= Alain Ménargues =

French journalist

Alain Ménargues (January 23, 1947 - September 5, 2021) was a French journalist, and former director of Radio France Internationale (RFI).

== Biography ==
He was a correspondent for Radio France from 1982 to 1995, based in Cairo and Beirut. He is currently a freelance journalist and writer based in Saudi Arabia since 2010. His books include Les Secrets de la guerre du Liban (Secrets of the Lebanon War) (2004, Albin Michel) and Le Mur de Sharon (Sharon's Wall) (2004, :fr:Presses de la Renaissance).

In July 2004 Menargues was appointed as the head of news at RFI.

Awards won by him include the Prix Pierre Mille in 1985 for coverage of Lebanon, SCOOP award in 1988 for coverage of the Arab world and Le prix Palestine-Mahmoud Hamchari, a prize awarded by the Franco-Arab Solidarity Association, for his book Sharon's Wall.

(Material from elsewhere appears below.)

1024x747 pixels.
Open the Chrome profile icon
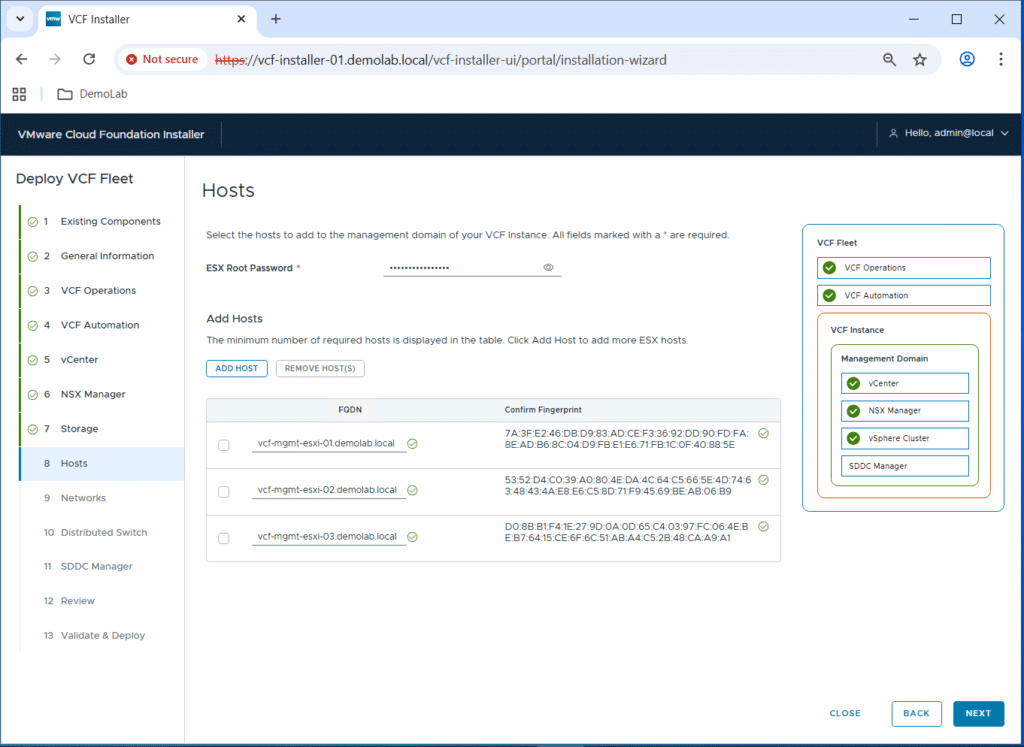[967, 59]
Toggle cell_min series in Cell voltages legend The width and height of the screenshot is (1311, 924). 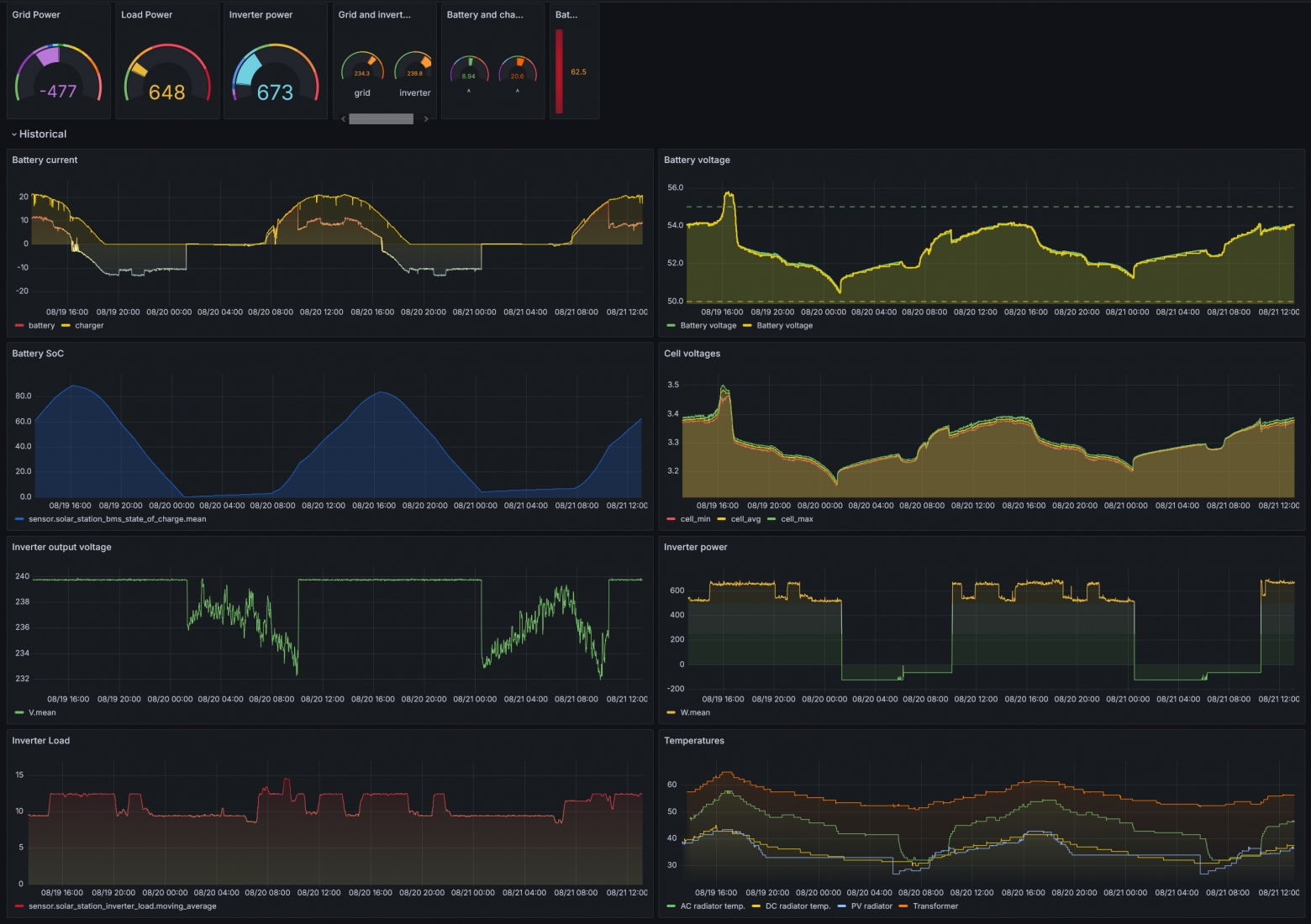coord(695,519)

== Controversy over statements about Israel and Jews ==
On September 30, 2004, while promoting his newly released book Le Mur de Sharon, speaking on LCI, Menargues said, "You say Israel is a democratic state? Let me also say Israel is a racist state". The RFI journalist union immediately condemned the statements: "Alain Menargues, the author, has every right to state that Israel is a racist state. However, Menargues is head of news at RFI and was presented as such on LCI. He thus expressed his opinion on behalf of our station. This is unacceptable." In an interview with AFP he stated that "Israel is a country like any other and like the others it must be criticized. There is no exception in my vision of the world, no country is above international laws."

In early October 2004, speaking on "right-wing radio channel" Radio Courtoisie, he said about the Israeli separation barrier, that "I was very shocked by the wall... Read Leviticus in the Torah. What is it about? Separation between pure and impure. To pray, a Jew must be pure and whatever comes in the way of this purity must be separated... Where was the first ghetto? In Venice. And who built it? It was the Jews themselves, in order to be separated from the rest. After that, Europe put them in ghettos".

Following the broadcast, the journalists' union of RFI, issued a statement reading: "We protest with indignation and we reject Alain Menargues's remarks on Jews and the State of Israel. It is now up to the president of RFI, Antoine Schwarz, to draw conclusions and take the appropriate measures."

The French Foreign Ministry called his remarks "unacceptable". Menargues resigned his post at RFI in October 2004.

In 2009, a Court of Appeals in Paris determined that his dismissal was unsound and ordered RFI to pay compensation for his 32 years service in public broadcasting. This was upheld by the Court of Cassation in 2011.